# EXERCISE DIRECTIONS
Render every line of the records below as a JSON list of strings, one string per line, leaving out blank lines.

# DATA EXTRACT
--------------------------------

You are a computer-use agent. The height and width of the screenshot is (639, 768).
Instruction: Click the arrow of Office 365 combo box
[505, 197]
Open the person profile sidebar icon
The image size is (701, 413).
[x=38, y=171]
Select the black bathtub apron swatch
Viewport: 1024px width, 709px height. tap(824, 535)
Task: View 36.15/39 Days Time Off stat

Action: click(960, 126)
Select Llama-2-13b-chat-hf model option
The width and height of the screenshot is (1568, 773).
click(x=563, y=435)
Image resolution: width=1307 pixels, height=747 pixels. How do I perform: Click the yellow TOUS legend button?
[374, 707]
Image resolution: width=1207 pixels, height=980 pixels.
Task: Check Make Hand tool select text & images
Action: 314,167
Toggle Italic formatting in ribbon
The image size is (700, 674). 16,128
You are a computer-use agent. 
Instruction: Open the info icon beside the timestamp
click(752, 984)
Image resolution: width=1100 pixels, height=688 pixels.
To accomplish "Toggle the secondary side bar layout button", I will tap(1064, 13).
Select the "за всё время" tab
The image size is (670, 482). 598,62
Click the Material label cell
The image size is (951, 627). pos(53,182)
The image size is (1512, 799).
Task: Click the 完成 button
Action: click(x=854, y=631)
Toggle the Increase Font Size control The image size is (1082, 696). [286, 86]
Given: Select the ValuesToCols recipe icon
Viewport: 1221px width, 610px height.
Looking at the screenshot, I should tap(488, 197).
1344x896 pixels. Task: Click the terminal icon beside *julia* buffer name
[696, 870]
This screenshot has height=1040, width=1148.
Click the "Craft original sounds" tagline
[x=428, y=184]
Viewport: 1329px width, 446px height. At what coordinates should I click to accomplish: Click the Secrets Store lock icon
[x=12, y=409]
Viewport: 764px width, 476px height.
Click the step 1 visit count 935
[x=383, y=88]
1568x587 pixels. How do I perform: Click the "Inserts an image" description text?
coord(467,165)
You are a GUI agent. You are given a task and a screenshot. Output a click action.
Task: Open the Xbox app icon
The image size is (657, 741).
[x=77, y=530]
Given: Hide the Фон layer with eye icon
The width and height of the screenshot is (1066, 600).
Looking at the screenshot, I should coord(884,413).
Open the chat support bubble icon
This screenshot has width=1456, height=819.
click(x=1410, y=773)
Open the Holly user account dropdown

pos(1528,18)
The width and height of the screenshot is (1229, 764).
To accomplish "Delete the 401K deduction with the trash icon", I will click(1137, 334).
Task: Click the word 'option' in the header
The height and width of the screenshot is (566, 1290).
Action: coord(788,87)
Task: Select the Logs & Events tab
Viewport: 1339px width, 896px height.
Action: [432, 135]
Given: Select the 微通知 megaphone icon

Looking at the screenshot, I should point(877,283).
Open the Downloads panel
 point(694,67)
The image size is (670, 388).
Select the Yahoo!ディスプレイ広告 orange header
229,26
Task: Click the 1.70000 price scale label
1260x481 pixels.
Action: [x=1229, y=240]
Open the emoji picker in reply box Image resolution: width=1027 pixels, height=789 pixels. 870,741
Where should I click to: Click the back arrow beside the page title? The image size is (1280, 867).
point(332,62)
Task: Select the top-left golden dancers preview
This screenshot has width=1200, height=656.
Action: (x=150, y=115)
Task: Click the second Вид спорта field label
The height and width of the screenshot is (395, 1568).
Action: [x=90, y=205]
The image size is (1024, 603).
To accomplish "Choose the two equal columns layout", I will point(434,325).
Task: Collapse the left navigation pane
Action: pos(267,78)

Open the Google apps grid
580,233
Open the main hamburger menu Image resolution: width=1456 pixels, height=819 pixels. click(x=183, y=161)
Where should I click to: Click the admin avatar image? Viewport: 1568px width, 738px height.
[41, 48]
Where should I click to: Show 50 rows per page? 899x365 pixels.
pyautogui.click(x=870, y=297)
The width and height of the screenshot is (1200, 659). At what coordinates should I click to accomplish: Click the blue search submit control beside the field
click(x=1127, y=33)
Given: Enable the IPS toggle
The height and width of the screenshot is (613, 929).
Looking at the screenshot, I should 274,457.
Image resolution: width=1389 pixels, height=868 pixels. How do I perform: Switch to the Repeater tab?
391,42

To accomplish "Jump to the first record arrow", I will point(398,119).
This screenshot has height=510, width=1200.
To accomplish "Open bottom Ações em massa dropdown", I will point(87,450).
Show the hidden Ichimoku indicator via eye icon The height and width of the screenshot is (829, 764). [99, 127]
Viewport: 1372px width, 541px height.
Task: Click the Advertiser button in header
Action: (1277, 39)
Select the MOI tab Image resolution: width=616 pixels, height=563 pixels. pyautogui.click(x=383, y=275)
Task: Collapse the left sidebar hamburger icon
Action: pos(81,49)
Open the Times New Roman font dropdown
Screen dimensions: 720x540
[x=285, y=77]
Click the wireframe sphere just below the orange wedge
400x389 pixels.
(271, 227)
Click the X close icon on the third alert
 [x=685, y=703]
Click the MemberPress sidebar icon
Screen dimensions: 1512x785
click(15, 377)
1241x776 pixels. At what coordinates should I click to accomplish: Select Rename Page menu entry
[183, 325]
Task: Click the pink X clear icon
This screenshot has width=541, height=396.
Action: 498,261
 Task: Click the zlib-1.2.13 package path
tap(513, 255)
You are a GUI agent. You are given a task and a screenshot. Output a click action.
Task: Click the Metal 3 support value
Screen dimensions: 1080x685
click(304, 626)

--------------------------------

# EXERCISE SOLUTION
[
  "You are a computer-use agent. The height and width of the screenshot is (639, 768).",
  "Instruction: Click the arrow of Office 365 combo box",
  "[505, 197]",
  "Open the person profile sidebar icon",
  "The image size is (701, 413).",
  "[x=38, y=171]",
  "Select the black bathtub apron swatch",
  "Viewport: 1024px width, 709px height. tap(824, 535)",
  "Task: View 36.15/39 Days Time Off stat",
  "Action: click(960, 126)",
  "Select Llama-2-13b-chat-hf model option",
  "The width and height of the screenshot is (1568, 773).",
  "click(x=563, y=435)",
  "Image resolution: width=1307 pixels, height=747 pixels. How do I perform: Click the yellow TOUS legend button?",
  "[374, 707]",
  "Image resolution: width=1207 pixels, height=980 pixels.",
  "Task: Check Make Hand tool select text & images",
  "Action: 314,167",
  "Toggle Italic formatting in ribbon",
  "The image size is (700, 674). 16,128",
  "You are a computer-use agent. ",
  "Instruction: Open the info icon beside the timestamp",
  "click(752, 984)",
  "Image resolution: width=1100 pixels, height=688 pixels.",
  "To accomplish \"Toggle the secondary side bar layout button\", I will tap(1064, 13).",
  "Select the \"за всё время\" tab",
  "The image size is (670, 482). 598,62",
  "Click the Material label cell",
  "The image size is (951, 627). pos(53,182)",
  "The image size is (1512, 799).",
  "Task: Click the 完成 button",
  "Action: click(x=854, y=631)",
  "Toggle the Increase Font Size control The image size is (1082, 696). [286, 86]",
  "Given: Select the ValuesToCols recipe icon",
  "Viewport: 1221px width, 610px height.",
  "Looking at the screenshot, I should tap(488, 197).",
  "1344x896 pixels. Task: Click the terminal icon beside *julia* buffer name",
  "[696, 870]",
  "This screenshot has height=1040, width=1148.",
  "Click the \"Craft original sounds\" tagline",
  "[x=428, y=184]",
  "Viewport: 1329px width, 446px height. At what coordinates should I click to accomplish: Click the Secrets Store lock icon",
  "[x=12, y=409]",
  "Viewport: 764px width, 476px height.",
  "Click the step 1 visit count 935",
  "[x=383, y=88]",
  "1568x587 pixels. How do I perform: Click the \"Inserts an image\" description text?",
  "coord(467,165)",
  "You are a GUI agent. You are given a task and a screenshot. Output a click action.",
  "Task: Open the Xbox app icon",
  "The image size is (657, 741).",
  "[x=77, y=530]",
  "Given: Hide the Фон layer with eye icon",
  "The width and height of the screenshot is (1066, 600).",
  "Looking at the screenshot, I should coord(884,413).",
  "Open the chat support bubble icon",
  "This screenshot has width=1456, height=819.",
  "click(x=1410, y=773)",
  "Open the Holly user account dropdown",
  "pos(1528,18)",
  "The width and height of the screenshot is (1229, 764).",
  "To accomplish \"Delete the 401K deduction with the trash icon\", I will click(1137, 334).",
  "Task: Click the word 'option' in the header",
  "The height and width of the screenshot is (566, 1290).",
  "Action: coord(788,87)",
  "Task: Select the Logs & Events tab",
  "Viewport: 1339px width, 896px height.",
  "Action: [432, 135]",
  "Given: Select the 微通知 megaphone icon",
  "Looking at the screenshot, I should point(877,283).",
  "Open the Downloads panel",
  " point(694,67)",
  "The image size is (670, 388).",
  "Select the Yahoo!ディスプレイ広告 orange header",
  "229,26",
  "Task: Click the 1.70000 price scale label",
  "1260x481 pixels.",
  "Action: [x=1229, y=240]",
  "Open the emoji picker in reply box Image resolution: width=1027 pixels, height=789 pixels. 870,741",
  "Where should I click to: Click the back arrow beside the page title? The image size is (1280, 867).",
  "point(332,62)",
  "Task: Select the top-left golden dancers preview",
  "This screenshot has width=1200, height=656.",
  "Action: (x=150, y=115)",
  "Task: Click the second Вид спорта field label",
  "The height and width of the screenshot is (395, 1568).",
  "Action: [x=90, y=205]",
  "The image size is (1024, 603).",
  "To accomplish \"Choose the two equal columns layout\", I will point(434,325).",
  "Task: Collapse the left navigation pane",
  "Action: pos(267,78)",
  "Open the Google apps grid",
  "580,233",
  "Open the main hamburger menu Image resolution: width=1456 pixels, height=819 pixels. click(x=183, y=161)",
  "Where should I click to: Click the admin avatar image? Viewport: 1568px width, 738px height.",
  "[41, 48]",
  "Where should I click to: Show 50 rows per page? 899x365 pixels.",
  "pyautogui.click(x=870, y=297)",
  "The width and height of the screenshot is (1200, 659). At what coordinates should I click to accomplish: Click the blue search submit control beside the field",
  "click(x=1127, y=33)",
  "Given: Enable the IPS toggle",
  "The height and width of the screenshot is (613, 929).",
  "Looking at the screenshot, I should 274,457.",
  "Image resolution: width=1389 pixels, height=868 pixels. How do I perform: Switch to the Repeater tab?",
  "391,42",
  "To accomplish \"Jump to the first record arrow\", I will point(398,119).",
  "This screenshot has height=510, width=1200.",
  "To accomplish \"Open bottom Ações em massa dropdown\", I will point(87,450).",
  "Show the hidden Ichimoku indicator via eye icon The height and width of the screenshot is (829, 764). [99, 127]",
  "Viewport: 1372px width, 541px height.",
  "Task: Click the Advertiser button in header",
  "Action: (1277, 39)",
  "Select the MOI tab Image resolution: width=616 pixels, height=563 pixels. pyautogui.click(x=383, y=275)",
  "Task: Collapse the left sidebar hamburger icon",
  "Action: pos(81,49)",
  "Open the Times New Roman font dropdown",
  "Screen dimensions: 720x540",
  "[x=285, y=77]",
  "Click the wireframe sphere just below the orange wedge",
  "400x389 pixels.",
  "(271, 227)",
  "Click the X close icon on the third alert",
  " [x=685, y=703]",
  "Click the MemberPress sidebar icon",
  "Screen dimensions: 1512x785",
  "click(15, 377)",
  "1241x776 pixels. At what coordinates should I click to accomplish: Select Rename Page menu entry",
  "[183, 325]",
  "Task: Click the pink X clear icon",
  "This screenshot has width=541, height=396.",
  "Action: 498,261",
  " Task: Click the zlib-1.2.13 package path",
  "tap(513, 255)",
  "You are a GUI agent. You are given a task and a screenshot. Output a click action.",
  "Task: Click the Metal 3 support value",
  "Screen dimensions: 1080x685",
  "click(304, 626)"
]